───── TASK INPUT

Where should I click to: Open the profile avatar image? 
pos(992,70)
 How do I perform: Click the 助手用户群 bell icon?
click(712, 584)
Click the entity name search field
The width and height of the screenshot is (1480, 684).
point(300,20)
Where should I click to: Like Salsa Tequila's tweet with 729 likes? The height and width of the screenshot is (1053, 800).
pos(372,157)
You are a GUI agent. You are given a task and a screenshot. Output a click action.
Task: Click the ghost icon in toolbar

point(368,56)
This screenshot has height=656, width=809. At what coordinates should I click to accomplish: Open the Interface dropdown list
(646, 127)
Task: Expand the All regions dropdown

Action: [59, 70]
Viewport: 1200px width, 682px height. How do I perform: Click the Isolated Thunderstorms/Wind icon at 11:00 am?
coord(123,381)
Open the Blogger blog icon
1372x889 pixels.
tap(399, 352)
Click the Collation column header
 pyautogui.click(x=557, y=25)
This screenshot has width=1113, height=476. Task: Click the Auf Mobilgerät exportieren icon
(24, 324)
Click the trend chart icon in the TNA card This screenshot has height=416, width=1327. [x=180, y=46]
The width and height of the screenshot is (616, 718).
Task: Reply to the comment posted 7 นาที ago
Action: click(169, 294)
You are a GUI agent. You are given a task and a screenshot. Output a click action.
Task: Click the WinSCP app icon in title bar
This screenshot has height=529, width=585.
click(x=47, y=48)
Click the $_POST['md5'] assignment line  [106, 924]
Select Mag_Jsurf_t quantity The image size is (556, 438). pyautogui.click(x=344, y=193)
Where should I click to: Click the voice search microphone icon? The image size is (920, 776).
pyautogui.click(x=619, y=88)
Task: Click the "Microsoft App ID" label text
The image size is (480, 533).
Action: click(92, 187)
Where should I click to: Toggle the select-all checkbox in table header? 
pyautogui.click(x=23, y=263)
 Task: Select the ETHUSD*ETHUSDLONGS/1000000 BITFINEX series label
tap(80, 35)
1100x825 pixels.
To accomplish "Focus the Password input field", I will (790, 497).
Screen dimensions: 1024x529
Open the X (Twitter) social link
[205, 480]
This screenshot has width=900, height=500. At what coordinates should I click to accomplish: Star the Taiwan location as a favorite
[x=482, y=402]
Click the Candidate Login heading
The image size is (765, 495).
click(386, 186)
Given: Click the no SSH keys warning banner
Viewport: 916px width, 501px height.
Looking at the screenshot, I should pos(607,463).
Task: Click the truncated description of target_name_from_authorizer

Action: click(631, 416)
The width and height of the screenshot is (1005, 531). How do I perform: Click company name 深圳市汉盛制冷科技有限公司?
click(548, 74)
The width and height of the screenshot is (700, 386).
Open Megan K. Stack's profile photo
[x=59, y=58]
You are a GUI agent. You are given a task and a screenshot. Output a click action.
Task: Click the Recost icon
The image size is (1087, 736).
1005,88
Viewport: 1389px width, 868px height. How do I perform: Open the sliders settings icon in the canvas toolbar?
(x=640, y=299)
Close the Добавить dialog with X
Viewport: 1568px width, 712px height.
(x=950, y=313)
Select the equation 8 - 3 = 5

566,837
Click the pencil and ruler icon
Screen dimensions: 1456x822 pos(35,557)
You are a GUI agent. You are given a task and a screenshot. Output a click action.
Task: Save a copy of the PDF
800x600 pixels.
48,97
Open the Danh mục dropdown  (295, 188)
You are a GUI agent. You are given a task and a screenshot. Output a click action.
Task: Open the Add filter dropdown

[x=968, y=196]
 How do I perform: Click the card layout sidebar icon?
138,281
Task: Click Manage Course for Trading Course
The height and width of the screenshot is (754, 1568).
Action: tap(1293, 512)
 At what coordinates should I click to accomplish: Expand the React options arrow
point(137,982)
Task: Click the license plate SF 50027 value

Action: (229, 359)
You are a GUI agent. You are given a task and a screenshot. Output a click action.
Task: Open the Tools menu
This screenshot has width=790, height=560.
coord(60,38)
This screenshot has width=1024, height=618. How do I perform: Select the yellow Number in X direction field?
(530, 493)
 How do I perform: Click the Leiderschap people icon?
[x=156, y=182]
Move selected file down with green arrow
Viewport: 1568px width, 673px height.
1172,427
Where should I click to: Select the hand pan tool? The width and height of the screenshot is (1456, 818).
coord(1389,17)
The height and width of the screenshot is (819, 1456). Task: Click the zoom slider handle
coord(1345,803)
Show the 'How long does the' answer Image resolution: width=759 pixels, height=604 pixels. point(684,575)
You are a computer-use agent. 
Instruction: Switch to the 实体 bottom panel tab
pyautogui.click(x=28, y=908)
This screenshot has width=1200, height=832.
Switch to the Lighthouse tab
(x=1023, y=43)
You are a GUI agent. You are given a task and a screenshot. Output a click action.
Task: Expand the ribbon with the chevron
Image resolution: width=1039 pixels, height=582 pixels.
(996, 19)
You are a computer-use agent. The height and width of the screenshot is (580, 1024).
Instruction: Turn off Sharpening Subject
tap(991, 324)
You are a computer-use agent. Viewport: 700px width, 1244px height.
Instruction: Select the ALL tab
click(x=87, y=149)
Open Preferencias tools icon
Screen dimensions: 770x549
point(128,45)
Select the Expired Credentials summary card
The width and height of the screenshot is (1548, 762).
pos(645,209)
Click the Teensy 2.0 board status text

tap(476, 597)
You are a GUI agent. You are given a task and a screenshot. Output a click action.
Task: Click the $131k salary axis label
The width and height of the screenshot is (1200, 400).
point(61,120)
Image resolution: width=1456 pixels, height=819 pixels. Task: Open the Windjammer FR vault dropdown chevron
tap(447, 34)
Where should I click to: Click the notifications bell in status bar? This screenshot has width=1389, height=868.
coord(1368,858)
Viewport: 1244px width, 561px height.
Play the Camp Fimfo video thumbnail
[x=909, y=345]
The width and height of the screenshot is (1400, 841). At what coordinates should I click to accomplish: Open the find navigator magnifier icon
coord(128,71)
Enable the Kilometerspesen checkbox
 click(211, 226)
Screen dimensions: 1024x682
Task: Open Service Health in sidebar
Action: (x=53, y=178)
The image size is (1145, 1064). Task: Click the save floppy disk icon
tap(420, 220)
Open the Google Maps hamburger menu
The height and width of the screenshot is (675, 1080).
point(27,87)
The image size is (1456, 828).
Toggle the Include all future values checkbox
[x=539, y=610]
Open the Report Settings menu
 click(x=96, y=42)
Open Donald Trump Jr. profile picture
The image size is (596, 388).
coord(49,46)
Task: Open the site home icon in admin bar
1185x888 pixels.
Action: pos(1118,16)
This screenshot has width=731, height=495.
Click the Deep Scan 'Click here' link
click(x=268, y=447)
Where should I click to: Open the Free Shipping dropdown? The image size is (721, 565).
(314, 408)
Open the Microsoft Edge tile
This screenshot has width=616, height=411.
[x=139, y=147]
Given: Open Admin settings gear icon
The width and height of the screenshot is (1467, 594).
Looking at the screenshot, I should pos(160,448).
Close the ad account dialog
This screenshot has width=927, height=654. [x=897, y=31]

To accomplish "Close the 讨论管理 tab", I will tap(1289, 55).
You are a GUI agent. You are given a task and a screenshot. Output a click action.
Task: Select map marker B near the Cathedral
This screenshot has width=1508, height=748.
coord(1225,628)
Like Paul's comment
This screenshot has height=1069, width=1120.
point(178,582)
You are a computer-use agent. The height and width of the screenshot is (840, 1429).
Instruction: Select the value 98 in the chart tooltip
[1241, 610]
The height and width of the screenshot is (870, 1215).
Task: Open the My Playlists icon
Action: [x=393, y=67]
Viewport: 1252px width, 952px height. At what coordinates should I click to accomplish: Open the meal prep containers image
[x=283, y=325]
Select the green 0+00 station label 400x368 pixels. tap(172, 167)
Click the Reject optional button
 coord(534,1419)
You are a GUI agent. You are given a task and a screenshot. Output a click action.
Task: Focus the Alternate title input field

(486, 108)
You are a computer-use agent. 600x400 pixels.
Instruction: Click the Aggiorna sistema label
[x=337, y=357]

──────────

Rewrite the entries from the line with "The height and width of the screenshot is (819, 1456)." up to and including the line with "(x=1023, y=43)", keeping the requests. In the answers, multiply every coordinate by 0.45 and round it to a whole number, with halves rounding up.

The height and width of the screenshot is (819, 1456). Task: Click the zoom slider handle
coord(605,361)
Show the 'How long does the' answer Image resolution: width=759 pixels, height=604 pixels. point(308,259)
You are a computer-use agent. 
Instruction: Switch to the 实体 bottom panel tab
pyautogui.click(x=13, y=409)
This screenshot has width=1200, height=832.
Switch to the Lighthouse tab
(x=460, y=19)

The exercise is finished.